摘要
目的:检测在8种骨肉瘤细胞系中Runx3基因启动子区域甲基化状态和Runx2基因及Runx3基因的表达情况,探讨Runx2基因和Runx3基因对骨肉瘤形成的影响。方法:采用甲基化特异PCR(MSP)对8种骨肉瘤细胞系中Runx3基因启动子区域甲基化状态进行分析,采用逆转录多聚合酶链反应(RT-PCR)检测Runx3及Runx2基因的表达情况。结果:MSP结果显示,Runx3基因启动子区域无明显过甲基化状态发生,RT-PCR结果表明,大多数骨肉瘤细胞系中Runx2基因和Runx3基因均有不同程度表达。结论:在骨肉瘤细胞系中无明显的Runx3基因特异性表达异常,Runx3基因启动子区域未见CpG岛发生广泛甲基化等表观遗传学异常改变,提示Runx3基因与骨肉瘤的发生发展无必要联系。Runx2基因虽然在成骨细胞分化、软骨细胞成熟及骨基质蛋白产生中发挥重要作用,但在骨肉瘤细胞系中均有不同程度的表达。

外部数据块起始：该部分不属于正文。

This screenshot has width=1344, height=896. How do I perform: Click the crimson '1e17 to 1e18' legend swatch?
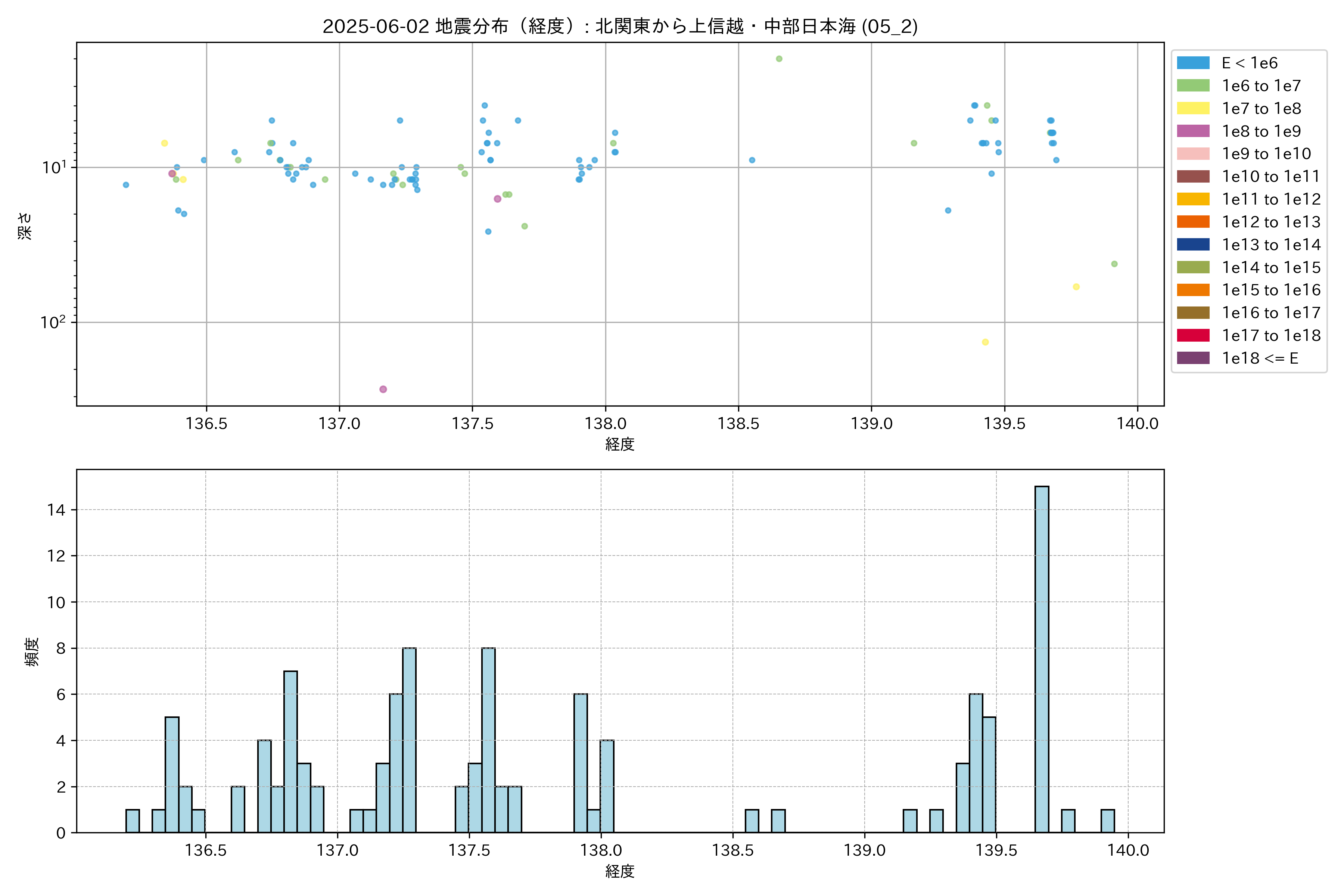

Objective:To study the effect of Runx3 and Runx2 on osteosarcoma, we examine the promoter methylation status of the Runx3 gene and detect the expression of the Runx3 gene and Runx2 gene in eight osteosarcoma cell lines.Methods:The methylation status of Runx3 gene was examined by methylation specific polymerase chain reaction (MSP), the expression of Runx3 and Runx2 gene were detected by reverse transcription polymerase chain reaction (RT-PCR).Results:There was not significant hypermethylation in the promoter region of the Runx3 gene.RT-PCR indicated there was a certain expression in the most osteosarcoma cell lines. Conclusion:The expression of the Runx3 gene was not significantly abnormal and the most CpG islands were not hypermethylated in the osteosarcoma cell lines, so it suggests the Runx3 gene is not correlative with the osteosarcoma.Runx2 is a specific transcription factor that can regulate organ formation, it plays a pivotal role in osteoblast differentiation and bone formation.In humans, Runx2 gene heterozygous mutation or expression insufficiency results in the clavicle or skull development disorder, but the Runx2 gene is a certain expression in osteosarcoma cell lines.